◆ **What needs to be done**
Exact copy, no pictures: every line from the one that contains "1280x671 pixels. How" through the end of the data below, and nothing else.

:: Input data ::

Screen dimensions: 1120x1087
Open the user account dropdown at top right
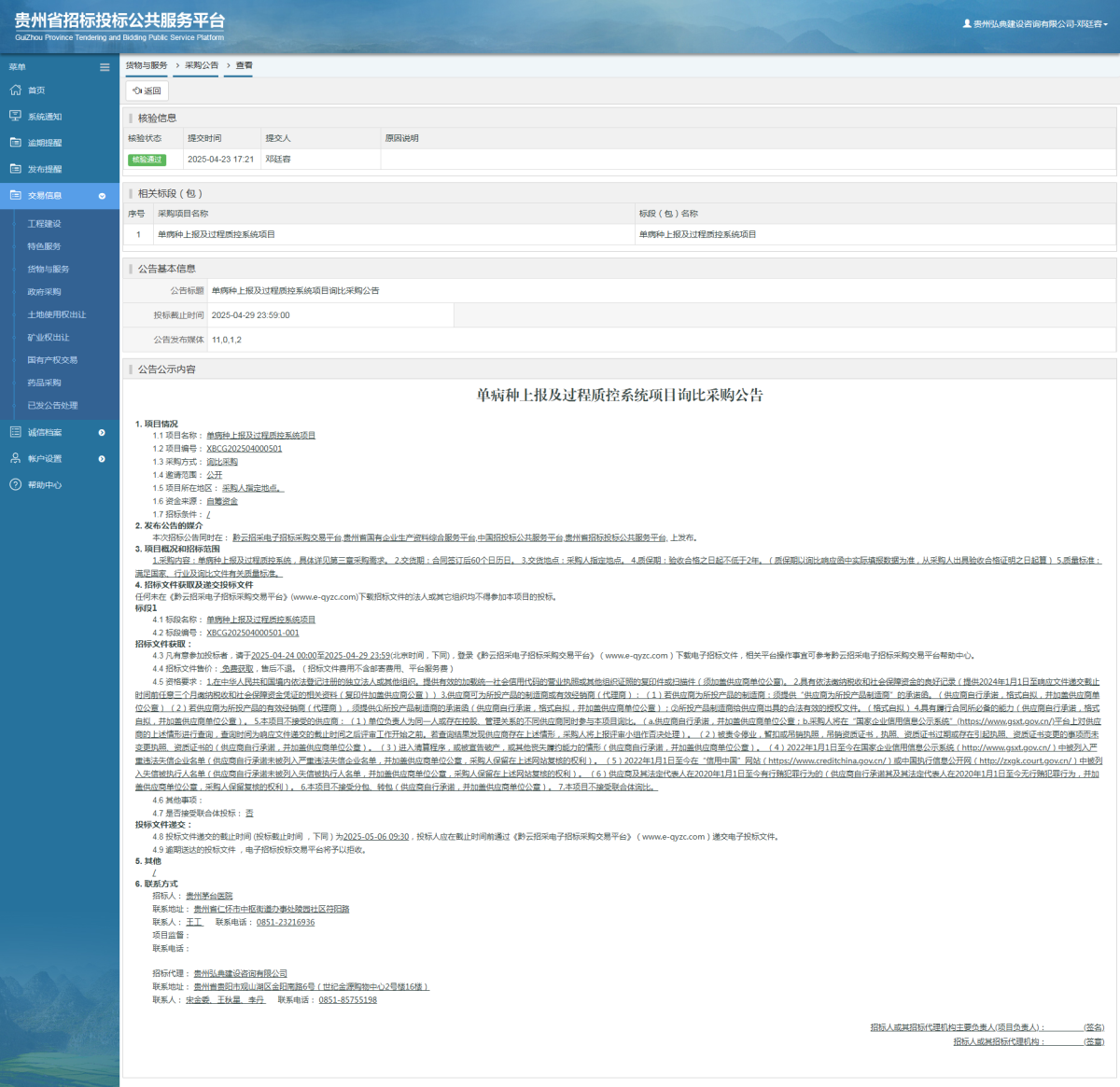pyautogui.click(x=1036, y=24)
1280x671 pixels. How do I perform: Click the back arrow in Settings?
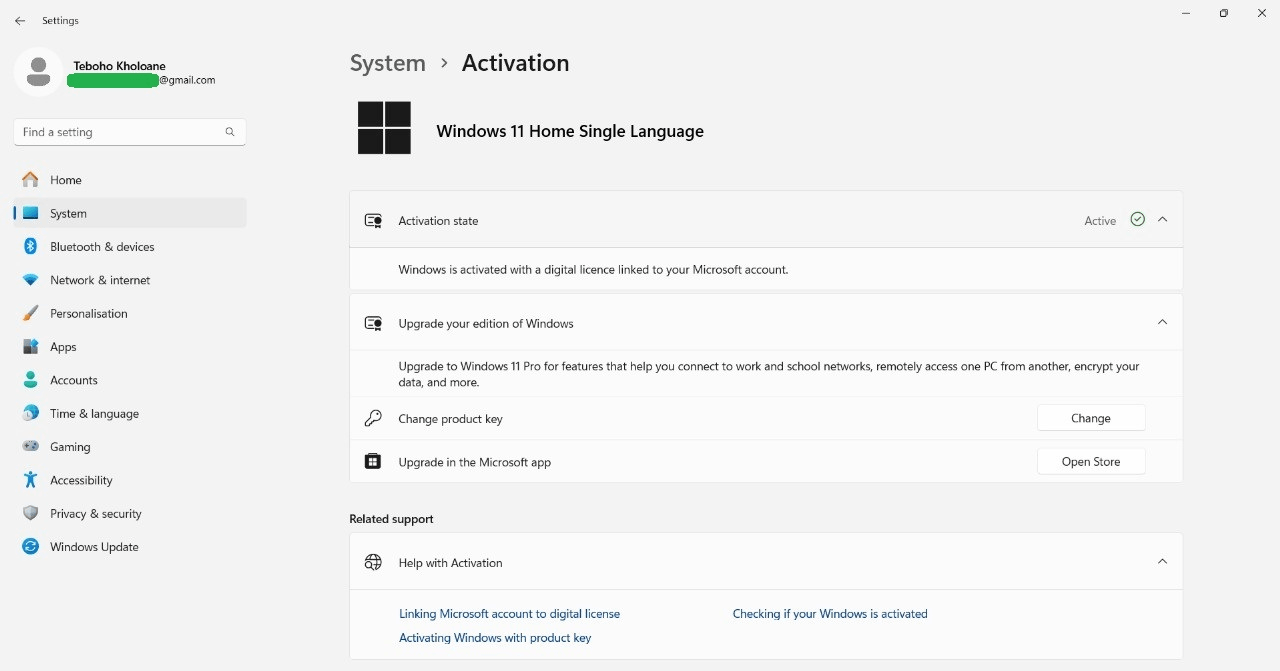(20, 21)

:::

◆ **Task answer**
1280x671 pixels. How do I perform: Click the back arrow in Settings?
(20, 21)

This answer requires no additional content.